Eğer cari açık uzun vadeli yabancı yatırım sermayesi ile kapatılmış olsaydı, bu aynı zamanda yatırımları, verimliliği ve istihdamı da artıracak ve açık telafi edilecekti… Açığın Borçla ve sıcak parayla finanse edilmesi, ikinci bir risk olarak ortaya çıkmış oluyor…
· orta ve uzun vadede yapılması gereken, kur rejimini değiştirmektir… Dalgalı kur rejiminden, daha gerçekçi, Türk Lirasının aşırı değer kazanmasını veya değer kaybını önleyecek bir rejime geçmemiz gerekir.
· Türk lirası ve döviz’de mevduat faizleri arasındaki fark azaltılmalıdır… Türk lirası faizleri 6 ay içinde enflasyon artı yüzde 5 veya 6 düzeyine indirilmelidir… Döviz mevduatına verilen faizlerde, yüzde 5 düzeyine çıkarılmalıdır… Bunun için Merkez Bankası, yurt dışındaki işçilerin açtığı Kredi Mektuplu Döviz Tevdiat Hesaplarının faizlerini yükseltmelidir… Faizler arasındaki uçurum daralırsa, dövize olan talep artar…

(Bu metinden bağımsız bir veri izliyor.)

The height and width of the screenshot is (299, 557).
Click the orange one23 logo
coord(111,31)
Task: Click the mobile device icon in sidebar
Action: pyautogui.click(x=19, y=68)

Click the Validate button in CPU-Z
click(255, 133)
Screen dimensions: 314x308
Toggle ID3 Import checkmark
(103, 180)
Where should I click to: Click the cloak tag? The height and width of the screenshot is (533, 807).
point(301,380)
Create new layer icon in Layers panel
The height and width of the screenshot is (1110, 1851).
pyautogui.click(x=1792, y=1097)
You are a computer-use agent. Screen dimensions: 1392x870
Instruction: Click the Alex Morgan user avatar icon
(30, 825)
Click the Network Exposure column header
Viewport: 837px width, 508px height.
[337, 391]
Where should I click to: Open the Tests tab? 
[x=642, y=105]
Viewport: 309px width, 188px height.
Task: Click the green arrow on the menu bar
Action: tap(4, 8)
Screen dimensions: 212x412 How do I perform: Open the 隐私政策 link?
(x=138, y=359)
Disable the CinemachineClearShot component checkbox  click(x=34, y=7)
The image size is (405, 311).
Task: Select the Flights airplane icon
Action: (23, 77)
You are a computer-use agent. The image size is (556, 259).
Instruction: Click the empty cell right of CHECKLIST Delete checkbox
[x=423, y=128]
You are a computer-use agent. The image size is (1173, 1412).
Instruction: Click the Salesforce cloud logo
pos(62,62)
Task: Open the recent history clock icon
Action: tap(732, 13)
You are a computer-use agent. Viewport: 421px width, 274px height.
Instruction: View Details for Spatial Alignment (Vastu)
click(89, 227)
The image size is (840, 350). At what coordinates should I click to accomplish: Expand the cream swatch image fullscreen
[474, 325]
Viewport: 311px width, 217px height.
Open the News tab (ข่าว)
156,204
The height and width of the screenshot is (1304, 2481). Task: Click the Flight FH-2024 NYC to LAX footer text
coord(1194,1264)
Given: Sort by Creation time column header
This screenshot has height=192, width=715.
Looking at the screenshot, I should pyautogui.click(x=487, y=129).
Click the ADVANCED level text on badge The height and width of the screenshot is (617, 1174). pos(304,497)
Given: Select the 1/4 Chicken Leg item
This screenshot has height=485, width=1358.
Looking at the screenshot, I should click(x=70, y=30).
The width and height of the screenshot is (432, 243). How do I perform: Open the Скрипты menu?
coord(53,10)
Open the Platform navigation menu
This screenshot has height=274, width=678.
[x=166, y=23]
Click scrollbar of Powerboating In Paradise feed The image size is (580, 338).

· Hazinenin iç borçları içinde yer alan dövize natık kağıtlar geri ödenirken, dövizle ödeme yerine; Türk Lirası ile ödenmelidir.
· Merkez Bankası, daha büyük montanlı alımlar yapmalıdır.
· IMF’den yeni döviz kredisi almaktan vazgeçmeliyiz… Yani kredi ve düşük kur afyon etkisi yapmaktadır.
· Hazine kağıtlarının ve takas kağıtlarının, döviz poziyon açıkları yerine konulması önlenmelidir… Böyle olunca bankaların gizli pozisyon açıkları oluşuyor. Özellikle Bankalar pozisyon açıklarını döviz yazılı veya dövize endeksli kağıtlarla kapatırsa, bu durum kendileri açısından da risk oluşturur.